The Menzingers – “After The Party”

If you’ve been paying attention, you’ve no doubt noticed my penchant for linking the music I listen to to my romantic relationships. The Menzingers’ “After The Party” arrived at a time in my life after which I’d sown my wild oats. No longer was I looking to recreate the kinds of images I saw, but instead saw what I’d lived reflected back to me. Here was a video that so perfectly captured the wild highs and abysmal lows I’d come to associate with being in a relationship. It proved yet another music video that made me feel seen in all the most wonderful and awful ways.

Jimmy Eat World – “Work”

While I missed the video when it was released in 2004, Jimmy Eat World’s “Work” has become one of the standout tracks from their album, Futures, a record that looms large in my memory and imagination.

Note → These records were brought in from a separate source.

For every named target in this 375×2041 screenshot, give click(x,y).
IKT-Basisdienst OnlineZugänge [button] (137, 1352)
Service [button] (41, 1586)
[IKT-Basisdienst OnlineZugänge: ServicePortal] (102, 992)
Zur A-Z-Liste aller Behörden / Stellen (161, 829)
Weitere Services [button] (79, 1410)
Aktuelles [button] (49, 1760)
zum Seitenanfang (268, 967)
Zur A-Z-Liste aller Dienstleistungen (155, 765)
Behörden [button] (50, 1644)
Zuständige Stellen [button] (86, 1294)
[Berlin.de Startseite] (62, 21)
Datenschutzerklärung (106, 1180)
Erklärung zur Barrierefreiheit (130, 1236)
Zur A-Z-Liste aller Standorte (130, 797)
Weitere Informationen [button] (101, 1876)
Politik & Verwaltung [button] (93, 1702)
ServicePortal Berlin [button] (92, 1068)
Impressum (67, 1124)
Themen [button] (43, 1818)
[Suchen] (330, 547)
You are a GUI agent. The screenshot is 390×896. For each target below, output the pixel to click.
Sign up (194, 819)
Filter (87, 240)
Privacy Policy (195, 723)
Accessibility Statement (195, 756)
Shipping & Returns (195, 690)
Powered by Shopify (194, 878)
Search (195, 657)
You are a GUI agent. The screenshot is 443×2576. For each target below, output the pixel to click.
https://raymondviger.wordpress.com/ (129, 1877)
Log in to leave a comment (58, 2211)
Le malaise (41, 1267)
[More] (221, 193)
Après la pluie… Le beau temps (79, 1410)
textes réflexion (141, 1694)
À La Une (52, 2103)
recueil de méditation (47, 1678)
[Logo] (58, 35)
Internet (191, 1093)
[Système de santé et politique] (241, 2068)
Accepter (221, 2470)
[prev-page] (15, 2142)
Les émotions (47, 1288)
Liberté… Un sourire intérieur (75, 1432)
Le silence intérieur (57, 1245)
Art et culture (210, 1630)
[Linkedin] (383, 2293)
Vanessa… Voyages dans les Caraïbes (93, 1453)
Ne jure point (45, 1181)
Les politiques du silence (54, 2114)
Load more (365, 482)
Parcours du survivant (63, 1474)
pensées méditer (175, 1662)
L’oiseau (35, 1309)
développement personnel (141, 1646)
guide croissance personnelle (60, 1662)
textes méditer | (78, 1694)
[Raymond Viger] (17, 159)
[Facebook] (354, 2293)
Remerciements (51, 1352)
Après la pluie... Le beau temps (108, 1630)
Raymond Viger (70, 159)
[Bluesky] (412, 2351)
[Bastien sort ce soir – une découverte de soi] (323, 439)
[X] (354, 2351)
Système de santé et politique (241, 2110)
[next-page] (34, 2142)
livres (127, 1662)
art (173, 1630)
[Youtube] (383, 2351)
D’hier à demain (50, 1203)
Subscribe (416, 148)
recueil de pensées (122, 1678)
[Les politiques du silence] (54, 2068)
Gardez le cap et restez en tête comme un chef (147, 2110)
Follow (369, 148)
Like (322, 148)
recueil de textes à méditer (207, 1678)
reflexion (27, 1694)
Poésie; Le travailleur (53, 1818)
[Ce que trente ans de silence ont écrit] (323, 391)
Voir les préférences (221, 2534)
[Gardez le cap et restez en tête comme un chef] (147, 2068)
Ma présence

A documentary-style video chronicling the lives of teenagers in Madison, Wisconsin, “Work” captures everything I sought to escape during my adolescence. All too often, I describe my upbringing in the suburban Midwest was like being raised in the Matrix. “Work” serves as a reminder that I wasn’t alone in the despair I felt, looking to the horizon and wondering if was in fact possible to “get out.”

Even all these years later, in a one-bedroom apartment on the other side of the country, I still wonder about this. Pressing play on the video makes me think the answer might still be “yes.”